But time we have to account for. I am not referring to almost unimaginable fractions of seconds, as if I were talking about execution times of electronic devices, no, I am talking about years; those years we want to rely on our cars and their subsystems while we own and occasionally drive them. Or have them drive us. I am talking about reliability, and especially about reliability of the numerous electronic IT-systems, which make our cars work.
And when we drive our cars, we definitely do not want to end up in a ditch, as was reported of a Jeep Cherokee in summer of 2015, which was taken over and controlled by a hacker. And that event happened upon announcement!
But why could a hacker succeed that far? Did the actual driver do something wrong? The driver may have been at fault by using the car in the first place, if at all. Obviously he did not purchase the car to not using it! So this option we set aside.
Now here we touch the usage of vehicles. They are for driving, aren’t they? But wait – sometimes measures are to be taken to make them fit for driving, like refueling, changing worn tires, or charging batteries. Talking about vehicles, we generally speak about their purposeful usage. But there is also foreseeable misuse – like taking the accelerator pedal for the break, and abuse, which is committed with intent.
How does cyber security fit into this scene? Cyber security is a shield against another type of use: Use by third parties. To follow this presentation, we should distinguish purposeful use like remote maintenance or collecting ride related data, and regard it differently from abuse or misuse by the third party. Consequences of these usages we will discuss at the level of IT-systems – not at the level of entire complex vehicles.

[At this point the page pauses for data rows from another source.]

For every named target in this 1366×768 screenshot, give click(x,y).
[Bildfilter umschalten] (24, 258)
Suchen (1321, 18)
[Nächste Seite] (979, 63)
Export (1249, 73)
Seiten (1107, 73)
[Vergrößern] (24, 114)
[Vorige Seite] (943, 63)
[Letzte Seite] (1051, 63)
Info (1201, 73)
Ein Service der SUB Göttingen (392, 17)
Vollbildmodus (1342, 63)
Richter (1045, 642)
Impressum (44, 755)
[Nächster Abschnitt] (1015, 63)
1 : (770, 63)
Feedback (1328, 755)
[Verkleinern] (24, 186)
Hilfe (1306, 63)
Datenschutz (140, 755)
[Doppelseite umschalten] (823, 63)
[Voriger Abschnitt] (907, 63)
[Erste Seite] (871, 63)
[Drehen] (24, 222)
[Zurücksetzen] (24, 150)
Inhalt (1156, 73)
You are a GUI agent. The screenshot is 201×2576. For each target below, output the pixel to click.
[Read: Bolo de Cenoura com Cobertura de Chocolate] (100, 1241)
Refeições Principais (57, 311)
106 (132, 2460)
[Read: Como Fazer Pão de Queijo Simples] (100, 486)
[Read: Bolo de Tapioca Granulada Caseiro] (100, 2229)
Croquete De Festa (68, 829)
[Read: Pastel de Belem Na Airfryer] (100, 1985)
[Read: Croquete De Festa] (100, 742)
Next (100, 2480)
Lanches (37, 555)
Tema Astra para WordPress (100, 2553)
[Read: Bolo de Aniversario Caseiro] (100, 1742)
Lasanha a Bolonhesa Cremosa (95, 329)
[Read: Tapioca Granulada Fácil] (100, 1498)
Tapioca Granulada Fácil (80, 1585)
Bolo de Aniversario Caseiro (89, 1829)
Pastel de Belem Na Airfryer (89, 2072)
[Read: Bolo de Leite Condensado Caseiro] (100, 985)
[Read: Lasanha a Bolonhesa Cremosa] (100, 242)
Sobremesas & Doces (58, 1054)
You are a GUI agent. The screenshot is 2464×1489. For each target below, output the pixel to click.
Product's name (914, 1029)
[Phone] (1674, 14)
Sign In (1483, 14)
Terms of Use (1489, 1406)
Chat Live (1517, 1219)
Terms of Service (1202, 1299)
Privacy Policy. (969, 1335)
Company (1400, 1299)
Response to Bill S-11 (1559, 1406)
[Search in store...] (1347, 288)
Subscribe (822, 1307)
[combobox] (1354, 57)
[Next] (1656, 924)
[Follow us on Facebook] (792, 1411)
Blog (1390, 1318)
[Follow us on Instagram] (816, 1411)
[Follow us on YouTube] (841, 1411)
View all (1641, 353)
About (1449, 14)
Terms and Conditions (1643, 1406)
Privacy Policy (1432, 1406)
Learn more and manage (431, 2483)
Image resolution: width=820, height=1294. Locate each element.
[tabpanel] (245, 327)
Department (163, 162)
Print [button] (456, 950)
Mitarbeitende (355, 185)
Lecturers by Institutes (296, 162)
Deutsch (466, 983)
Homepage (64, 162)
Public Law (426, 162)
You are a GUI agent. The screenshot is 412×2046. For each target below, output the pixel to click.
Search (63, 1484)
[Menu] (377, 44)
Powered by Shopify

Remember that Jeep-Cherokee-story: Many such incidents have been reported since. In this particular case hackers were able to penetrate the cars IT-systems by means of the “Infotainment System”. They managed to intrude into other functionalities of the highly integrated system of systems, today’s cars are provided with – at least the more up to date ones. Maybe, inadequate system design made those mishaps possible. But honestly: there is a systematic explanation for the easy life of hackers: Short development cycles of both the cars and their electronic devices, together with intended product variety between individual cars challenge the system integrity testing. Instead of reliable quality control, industry and organizations have replaced thorough integrity testing with protocols, which are supposedly binding in their specifications, but these specifications are often followed more in spirit than in fact. The major problem of actually existing modern cars is their dependence on subsets or supersets of implemented messages and formats, which a particular interface partner might not be exactly adapted to.
But before we dig deeper into the matter, I feel it is necessary to define a few terms. Not to create new words, but to ascertain, we speak a common language and that we understand each other. Unfortunately, manufacturers tend to name their products and their components individually. This results in confusion; the same things being referred to by different names, or – even worse – in different things being given the same name. As I will be going to point out a few specifics, I do not want to be misunderstood. The following five terms shall be used with the meaning shown in the charts:
IT-System This term means an assembly of hardware and software, specified to perform a task, grant a service, or do something that’s hopefully meaningful. For the purpose of this presentation, an IT-System shall be identified by its hardware. Every identifiable electronic control device, which depends on software, shall be regarded an IT-System.
Software Software is a sequence of bits, which has been generated to perform a specified function within an IT-system. It consists of machine generated instructions accompanied by machine generated data structures. In general, software is subject to configuration control and quality control. Software also is the tool that makes an IT-system do what it is supposed to do. Different software may turn the same hardware into a differently performing IT-system.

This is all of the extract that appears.